INDIANAPOLIS (WISH) — Crossing the yard of bricks and winning the Indy 500 is a lifelong dream for so many. Right now, students in the motorsports engineering program at Purdue University in Indianapolis are learning what it takes to build a car capable of fulfilling that dream.

Just five miles from the Indianapolis Motor Speedway, junior Reed England, from Columbus Indiana, tinkered on a race car during class Wednesday.

“I kind of grew up into this atmosphere that the month of May is the 500. It is the holy grail of Indiana,” said England. In high school, he decided he wanted to chase his dream of a career in motorsports.

To get there he’s using the Purdue Indy motorsports engineering program.

“As soon as I learned about this degree it’s like, ‘I have to do this. There is nothing else for me,’” said England.

He’s learning from Professor Chris Finch, who has over twenty years of motorsports engineering experience, including Indy Car.
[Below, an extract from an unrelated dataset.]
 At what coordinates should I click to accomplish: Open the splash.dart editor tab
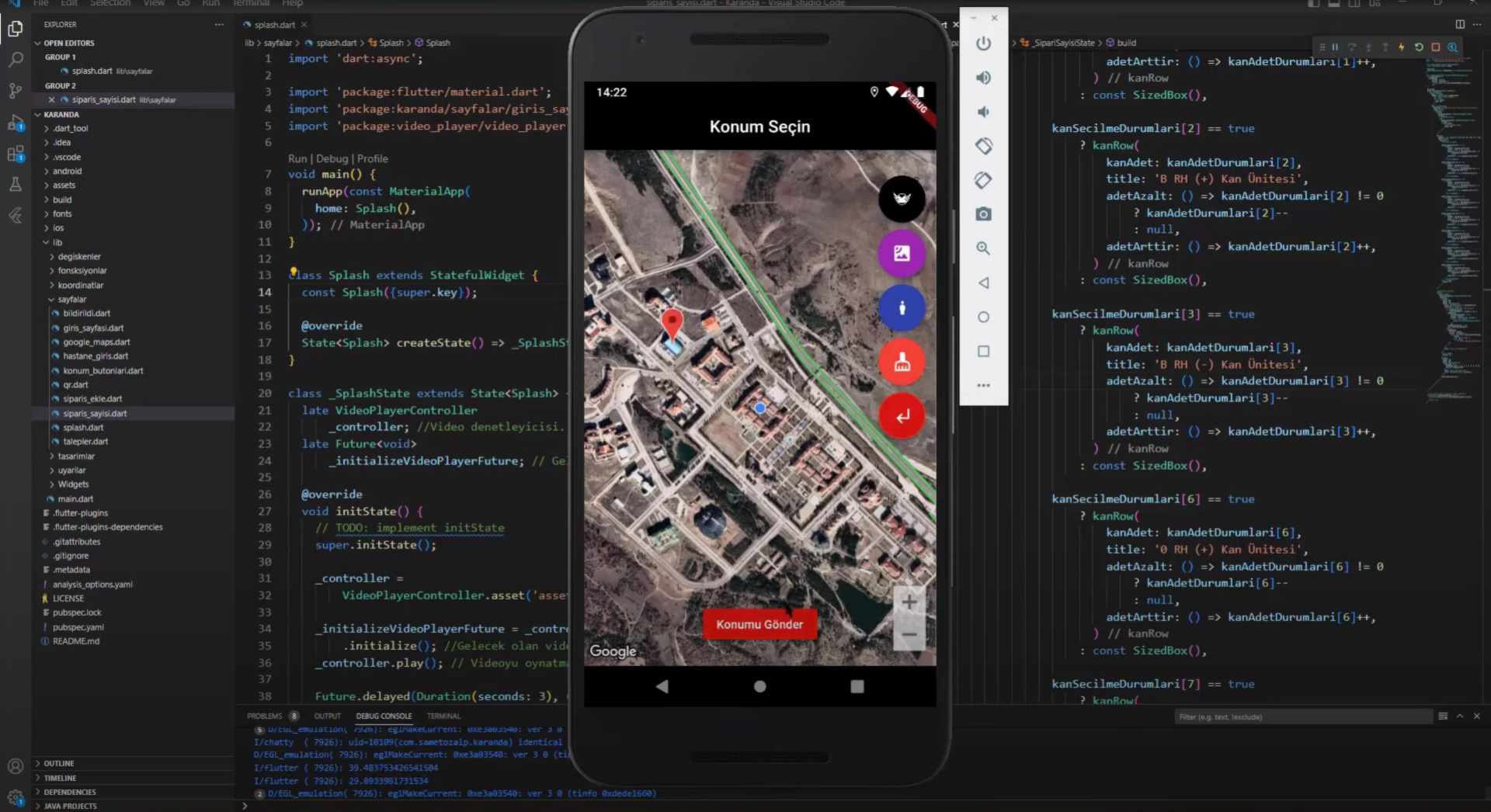[x=274, y=25]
“I’ve literally had students crying on my shoulder thanking me for helping them achieve their lifelong dream since they were a little kid,” said Finch.

Finch uses his experience at the Indy 500 as an engineer to teach his students.
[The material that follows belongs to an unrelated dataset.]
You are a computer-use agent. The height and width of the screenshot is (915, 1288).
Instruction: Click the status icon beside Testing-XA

“I tell the students in class everyone thinks Indianapolis is on those two 5/8’s mile straightaways. That’s not where the lap times coming from. The lap times coming in all four of those corners. In qualifying, it’s ‘how little can I turn the wheel and still get the car to arch the corner?’ and it’s all setup driven,” said Finch.

Stories like that help his students learn.

“Take that and then tie it to the engineering side of it, because then all of a sudden, it starts to click,” said Finch.

The program has close ties to multiple racing teams who help guide what is taught.

“They say ‘okay, where your curriculum is now, we need students in three or four years from now to have this skillset,’ and that is invaluable,” said Finch.

“Can be a direct pipeline for a career in the industry?” asked News 8’s Kody Fisher.

“Oh, absolutely,” said Finch.

The program had graduates working on 32 of the 33 cars in the 2022 Indy 500

“Last year when Marcus Ericsson won with Chip Ganassi Racing I got a photo and there are 8 of our students, alumni, or interns,” said Finch. Using connections made in the program, England is hopeful to follow in their footsteps.

“A dream would be to start there. Right there on the Indy 500, qualify, maybe get a podium, maybe you get that famed win, put yourself in the name of the history books,” said England.